A spokesman for Alexion, the recipient of a “First Five” award in 2012, declined to comment Monday on how it came to be a first-time donor.
Malloy’s fundraising for the DGA is hard to measure. Not all contributions from Connecticut donors can be attributed to him, and not all his fundraising has taken place in Connecticut.
The DGA based a consultant, Angel Combs, who formerly was the campaign finance chief for Gov. Bev Perdue of North Carolina, in Hartford in October, paying him $47,379 in the last three months of 2013. David Papandrea, a friend of Malloy’s, also has been paid $5,000 a month as a fundraising consultant to the DGA.
In December, Malloy hosted the DGA’s annual Winter Policy Conference in Hartford, an opportunity for lobbyists and major donors to mingle with government officials. The policy conferences are members-only events, and the DGA offers corporate and union memberships costing between $10,000 and $250,000.
Malloy declines to comment in detail about his fundraising for Democratic governors or to address whether contributions from companies who benefit from his administration’s actions create an appearance of a conflict.
He characterizes his outside fundraising as necessary since Citizens United, the U.S. Supreme Court decision that opened the door to unlimited independent expenditures.
Foley, the 2010 Republican nominee who is seeking a rematch with Malloy, criticized the governor’s stance after reading accounts in The Mirror and The Hartford Courant over the weekend of the Democratic Party’s latest finance reports. They showed at least three $10,000 donors doing business with the state.
“The governor stated explicitly last week that their threshold for what’s acceptable is merely what’s legal. Governor Malloy is inappropriately allowing state contractors and others who have a stake in government business to buy influence with him,” Foley said.
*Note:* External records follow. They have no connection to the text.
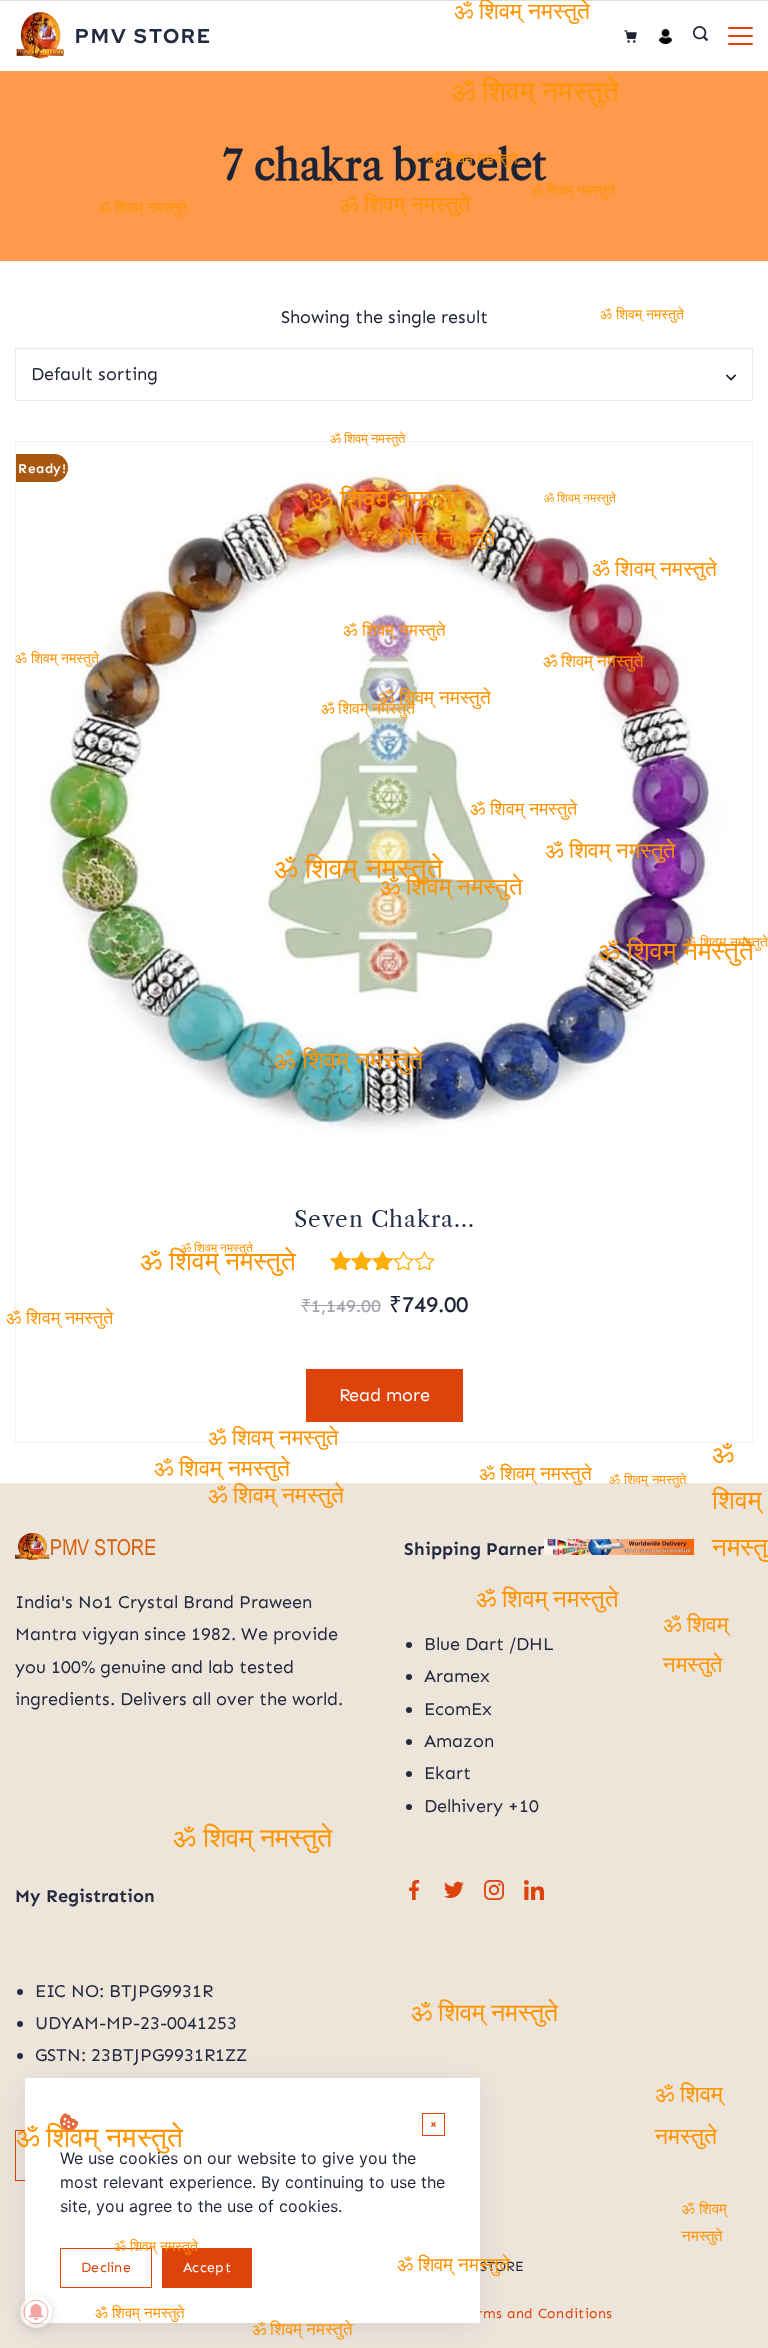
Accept (207, 2267)
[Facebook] (414, 1890)
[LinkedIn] (534, 1890)
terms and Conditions (538, 2313)
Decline (106, 2267)
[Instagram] (494, 1890)
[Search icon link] (700, 36)
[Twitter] (454, 1890)
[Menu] (740, 36)
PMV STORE (143, 36)
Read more (384, 1395)
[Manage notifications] (36, 2312)
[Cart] (630, 36)
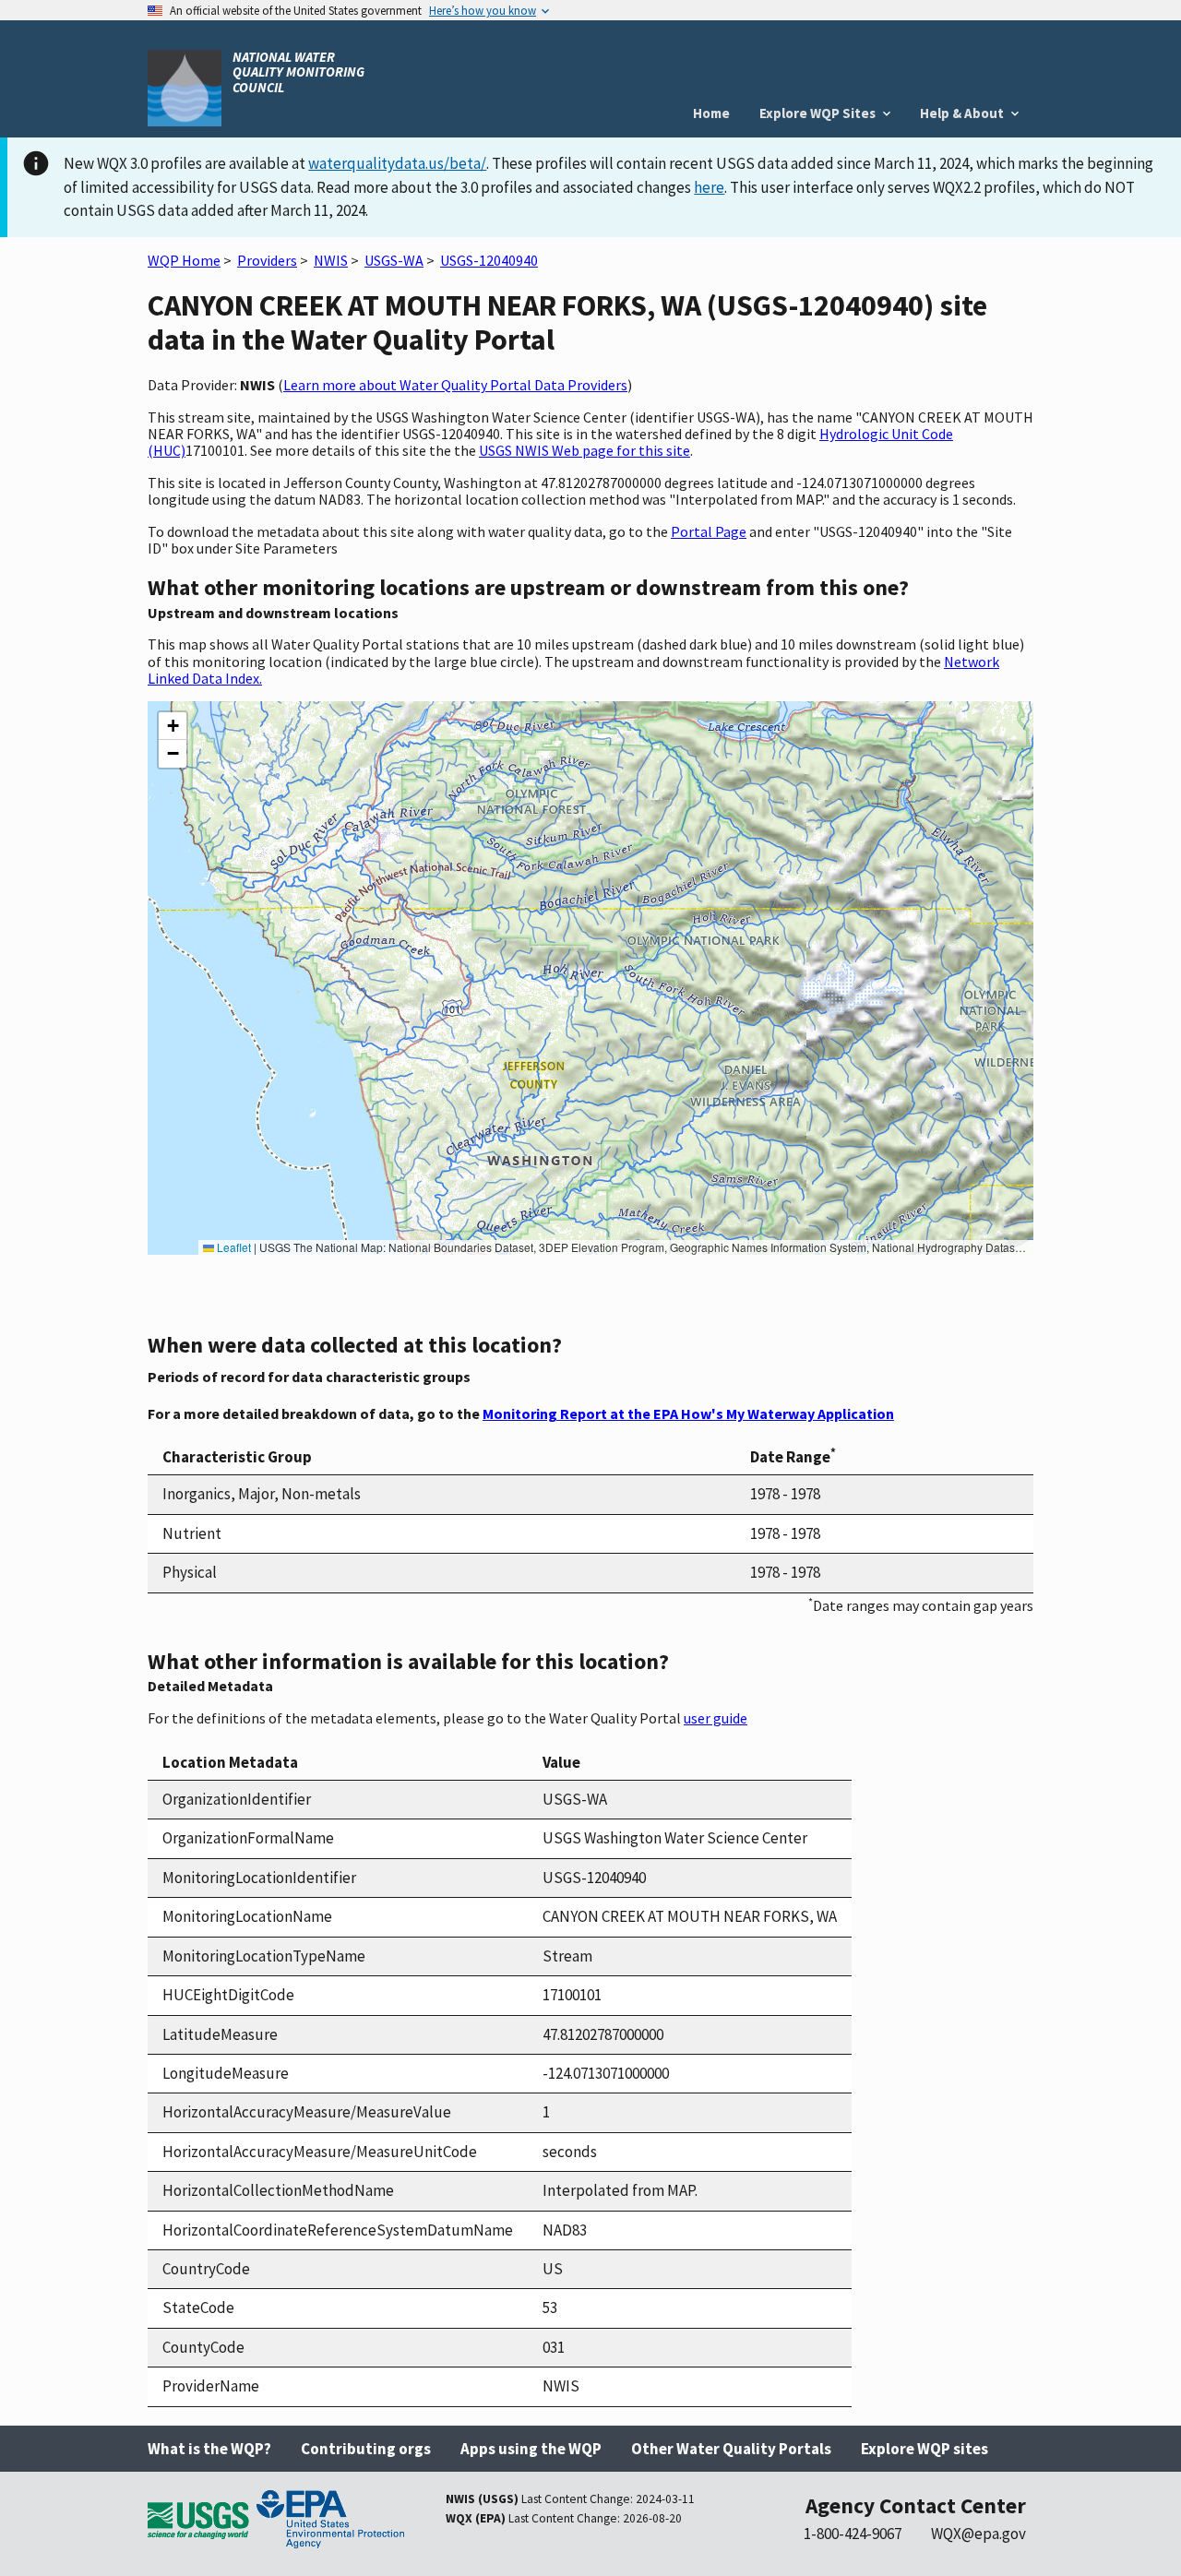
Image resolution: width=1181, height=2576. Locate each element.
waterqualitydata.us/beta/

Malloy repeated Monday that his standard is the same that applies to all candidates: compliance with the law.
Alexion was far from the biggest Connecticut donor, even among the state’s pharmaceutical companies. Boehringer Ingelheim Pharmaceuticals of Ridgefield gave $51,400 and Purdue Pharma of Stamford gave $56,050.
Northeast Utilities, whose executives were a leading source of funds to the Connecticut Democratic Party last year, gave $55,000. NStar, a sister company based in Boston, gave $40,000.
Cross Sound Ferry, one of whose executives already gave $20,000 to the state party, contributed $25,000 to the DGA, as did United Technologies Corporation, People’s United Bank and Webster Bank. Cross Sound has been seeking state backing for improvements to the ferry terminal in Bridgeport.
After Aetna, the biggest Connecticut donor to the DGA was Paul Tudor Jones of Greenwich, a billionaire hedge fund manager who supported Barack Obama in 2008, then gave $200,000 in 2012 to Restore Our Future, the Super PAC that supported Mitt Romney. Jones wrote the DGA a check for $250,000.
In addition to what was raised from Connecticut-based companies, the DGA also received $225,000 from Philadelphia-based Comcast, whose subsidiary has the contract to manage the state-owned XL Center in Hartford and Rentschler Field in East Hartford.
The company gave $126,350 to the RGA.